В трансгималайских очерках Рериха содержится описание того полуфантастического явления, которое мы ныне относим к разряду неопознанных летающих объектов. Этому описанию суждено было сыграть роль пер~вой ласточки, значительно опередившей время. Вот соответствующее место из дневника Рериха.
"Солнечное безоблачное утро - сверкает ясное голубое небо. Через наш лагерь стремительно несется огромный темный коршун. Наши монголы и мы следим за ним. Но вот один из бурятских лам поднимает руку к голубому небу.
"Что там такое? Белый воздушный шар?"
"Аэроплан?"
И мы замечаем, на большой высоте что-то блестящее движется в направлении от севера к югу. Из палаток принесены три сильных бинокля. Мы наблюдаем объемистое сфероидальное тело, сверкающее на солнце, ясно видимое среди синего неба. Оно движется очень быстро. Затем мы замечаем, как оно меняет направление более к юго-западу и скрывается за снежной цепью Гумбольта. Весь лагерь следит за необычным явлением, и ламы шепчут: "Знак Шамбалы".
Елена Ивановна дожила до того времени, когда начался настоящий бум вокруг "летающих тарелок" или "летающих дисков", как их еще называли. Появились даже три концепции НЛО, каждая из которых обрела горячих сторонников. Первая - самая популярная - "космическая"', вторая - "горная" (значит, Шамбала), третья - "подводная" (значит, Атлантида, потомки атлантов). В нью-йоркском музее Николая Рериха я читал письмо Елены Ивановны, помеченное 1952 годом, в котором, отвечая на просьбу своих корреспондентов, она высказывается по проблеме НЛО. Прежде всего она как бы проводит резкую разграничительную грань между объектами горного (а следовательно, земного) происхождения, которые им доводилось видеть в Гималайском Тибете, и космическими. О последних она сообщает следующее.
"Так называемые "летающие диски" и прочие формации являются пространственными образованиями, носящимися вокруг нашей Земли. Обычно они не имеют доступа (выделено Еленой Ивановной. -В.С) в ближайшие слои нашей атмосферы, ибо Земля имеет заградительную сеть.

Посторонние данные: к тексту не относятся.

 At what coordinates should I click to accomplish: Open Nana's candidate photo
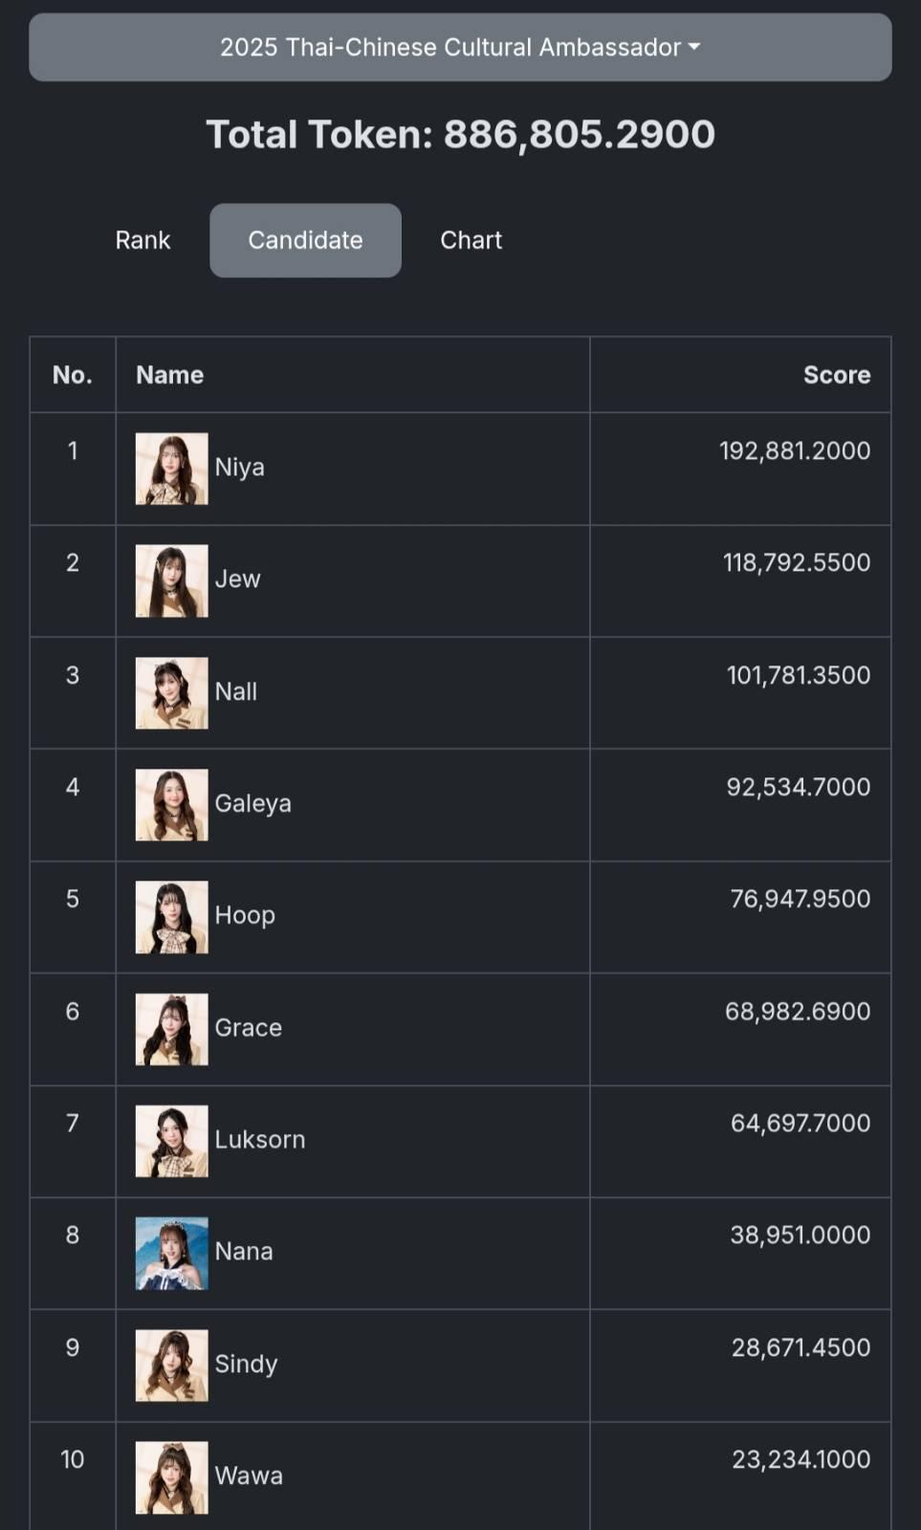click(x=171, y=1253)
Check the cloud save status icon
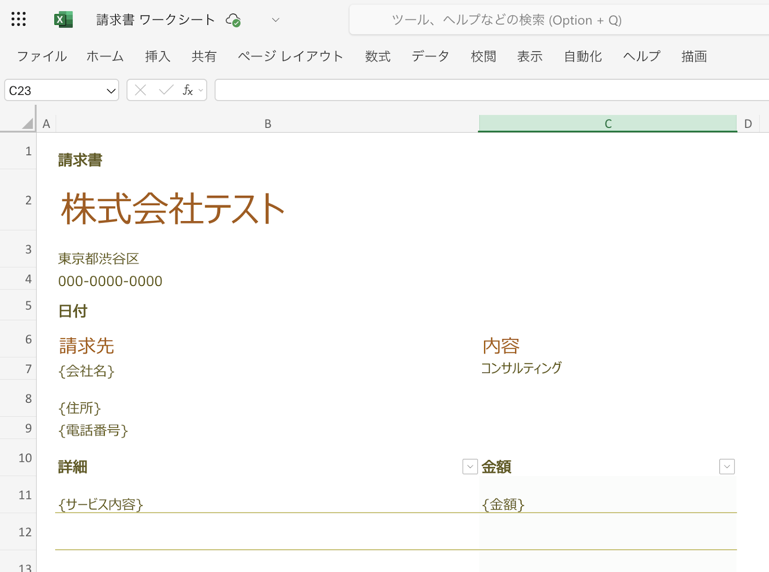This screenshot has width=769, height=572. coord(233,20)
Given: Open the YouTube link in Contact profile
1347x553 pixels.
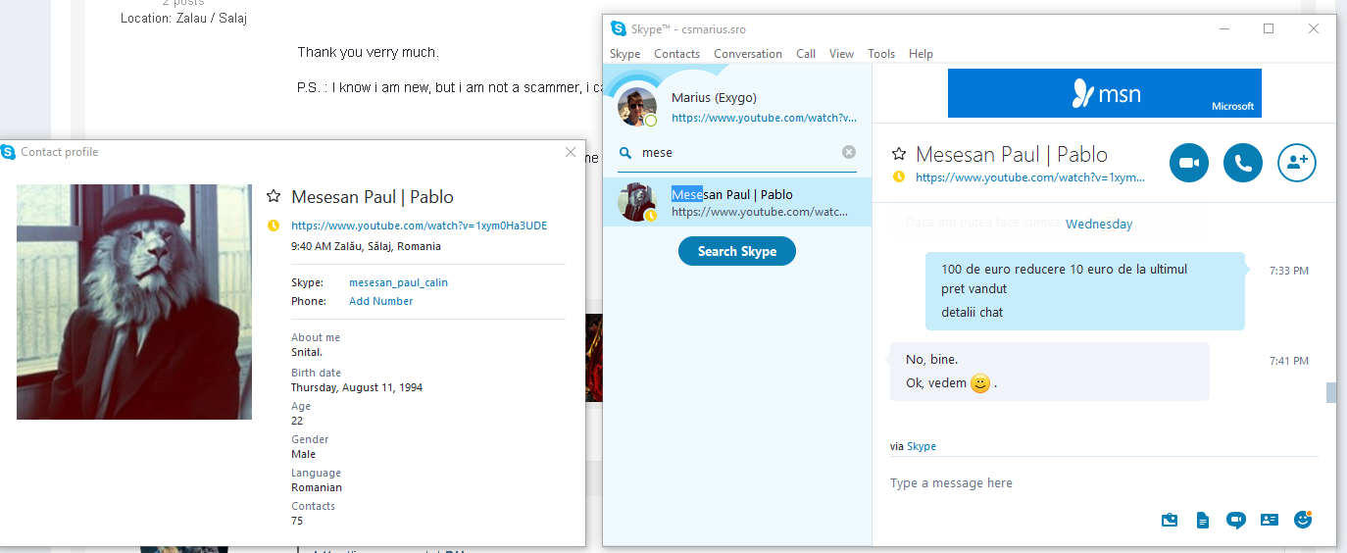Looking at the screenshot, I should tap(420, 226).
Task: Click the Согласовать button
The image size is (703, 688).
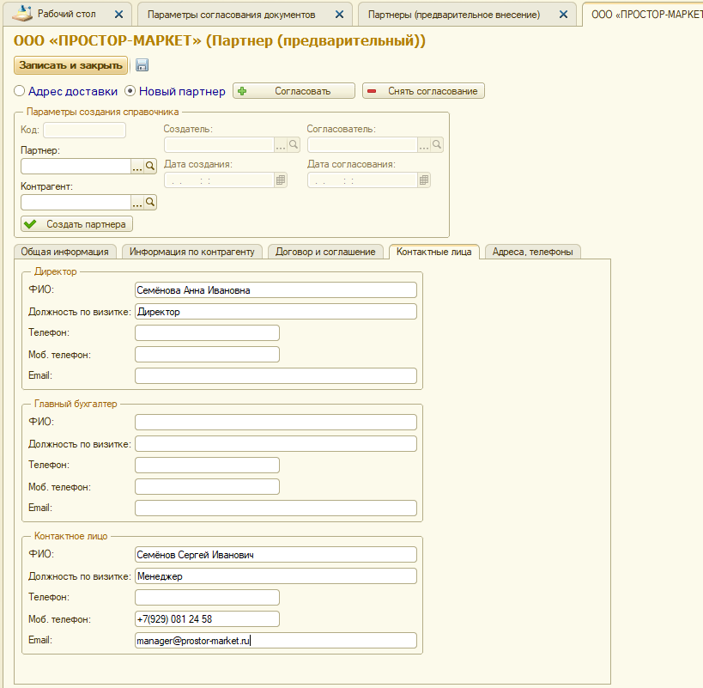Action: tap(294, 91)
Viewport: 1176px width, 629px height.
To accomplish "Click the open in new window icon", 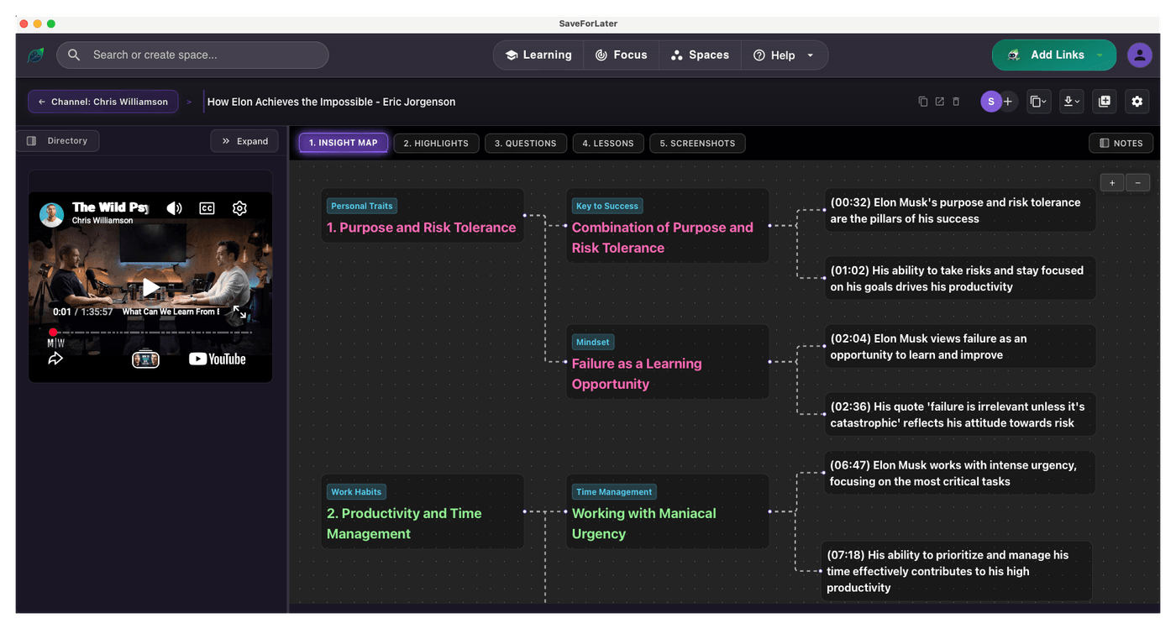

Лучи и магнитные токи образуют совершенно непроницаемую атмосферу..."
Но, по ее мнению, манипуляции с атомной энергией, которая принадлежит уже не столько миру трех, сколько миру четырех измерений, прорвали заградительную сеть. Образовались бреши, и, как пишет Елена Ивановна, "неожиданные и часто нежеланные посетители начинают проникать в нашу сферу".